* **Input**:
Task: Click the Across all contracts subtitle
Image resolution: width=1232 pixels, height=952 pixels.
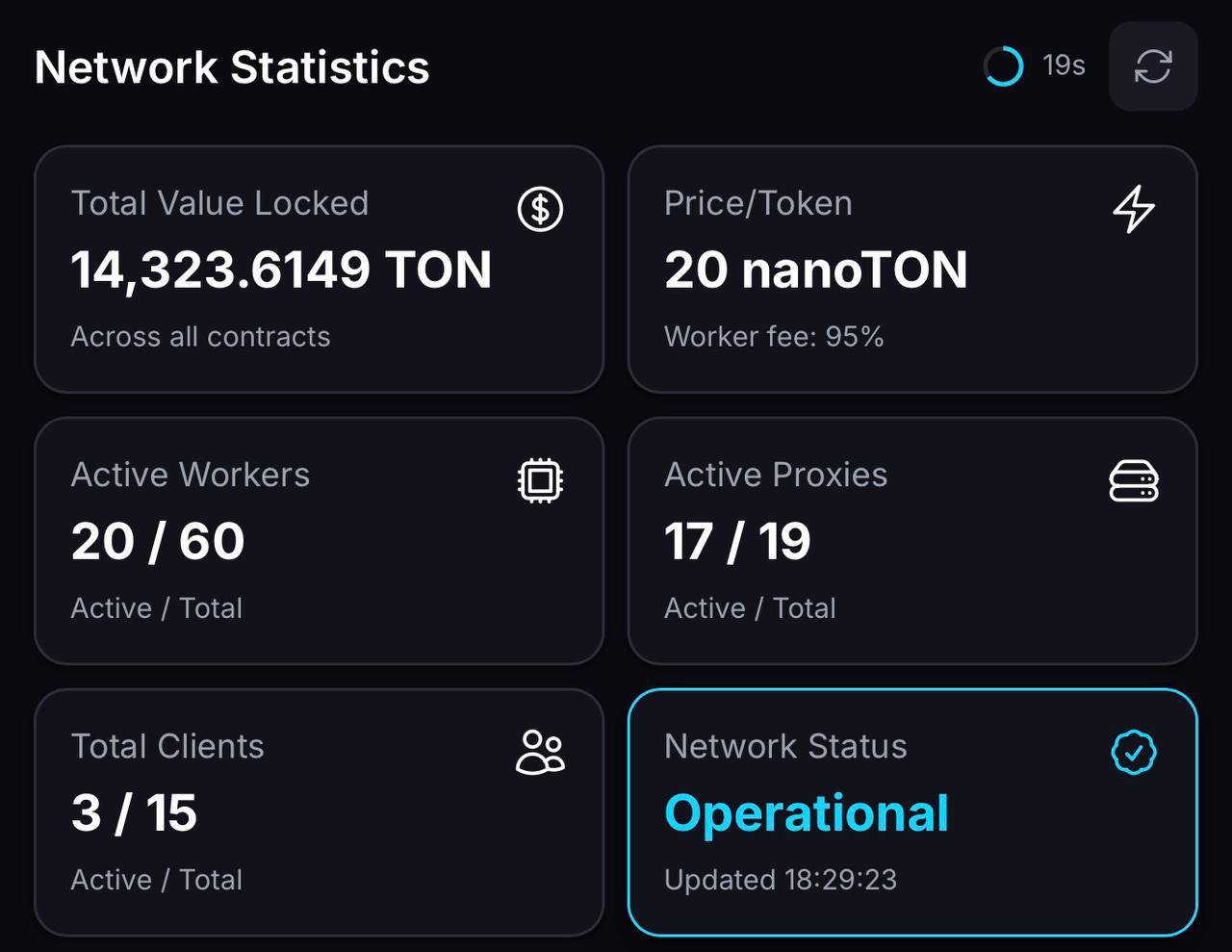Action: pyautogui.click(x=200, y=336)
---
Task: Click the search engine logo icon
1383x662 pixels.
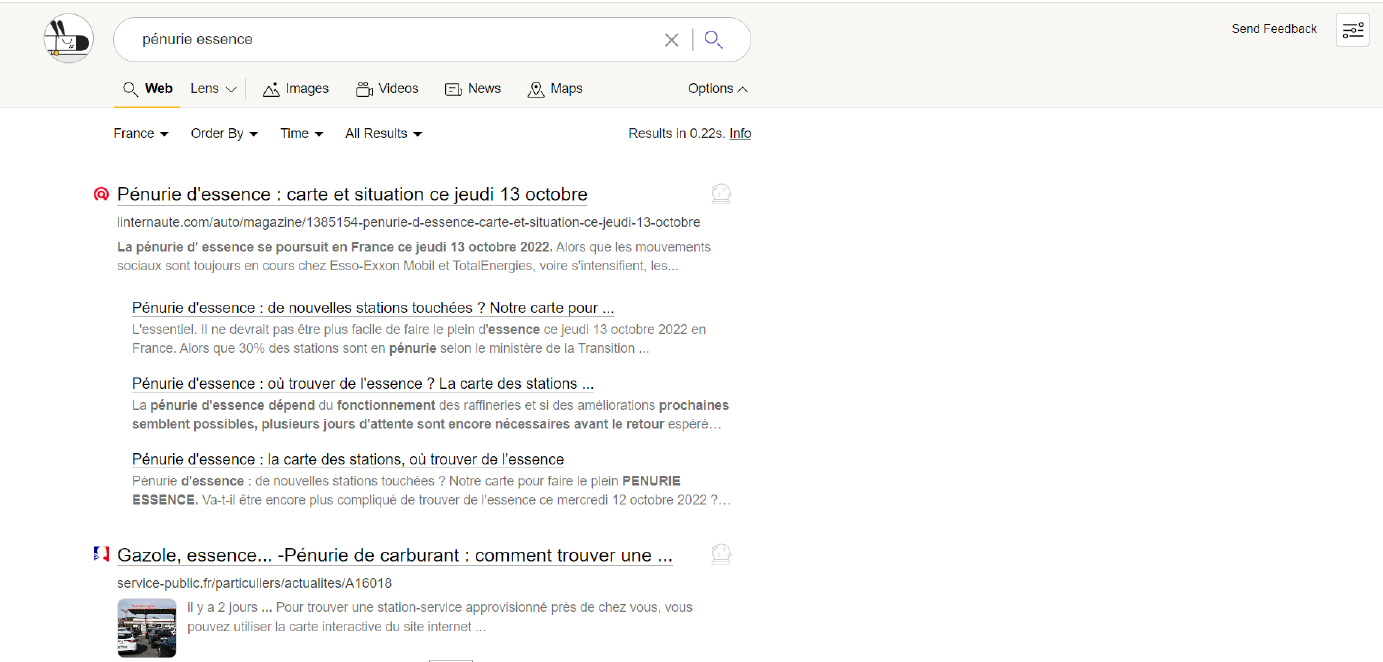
...
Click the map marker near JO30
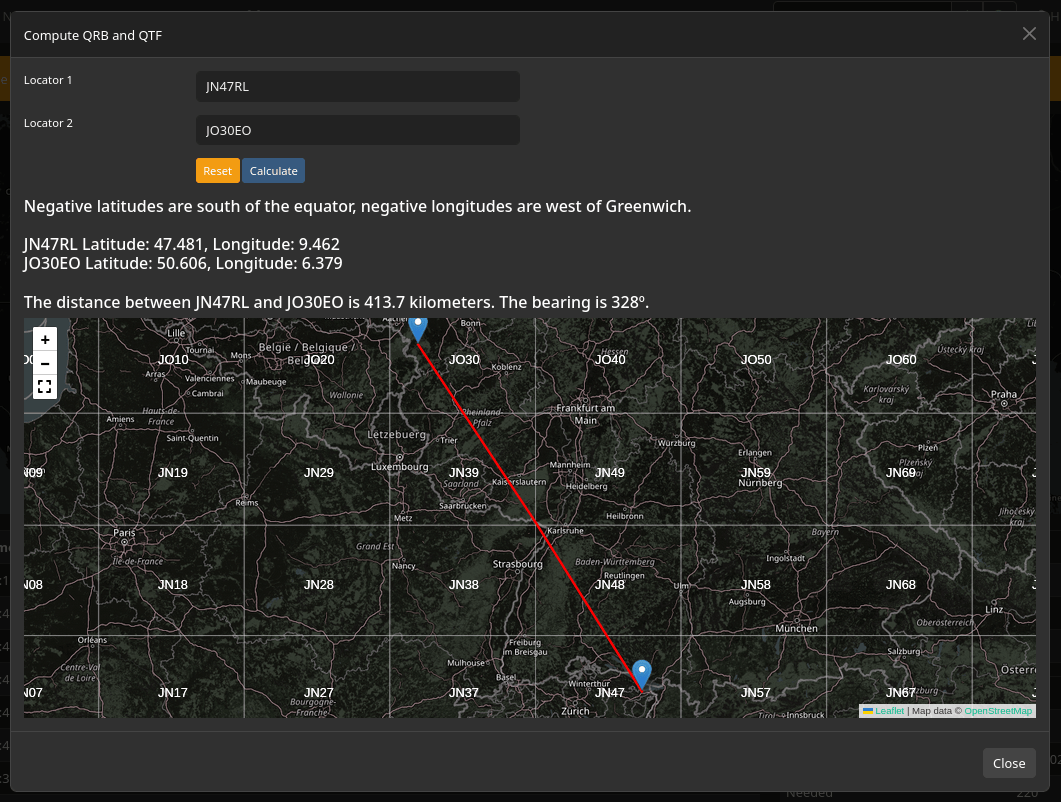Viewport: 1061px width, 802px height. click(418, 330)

* **Your task**:
Repeat, exactly as they stand above, the lines from the line with "Task: Click the search engine logo icon" to the line with "1383x662 pixels.", both lines included.

* **Answer section**:
Task: Click the search engine logo icon
1383x662 pixels.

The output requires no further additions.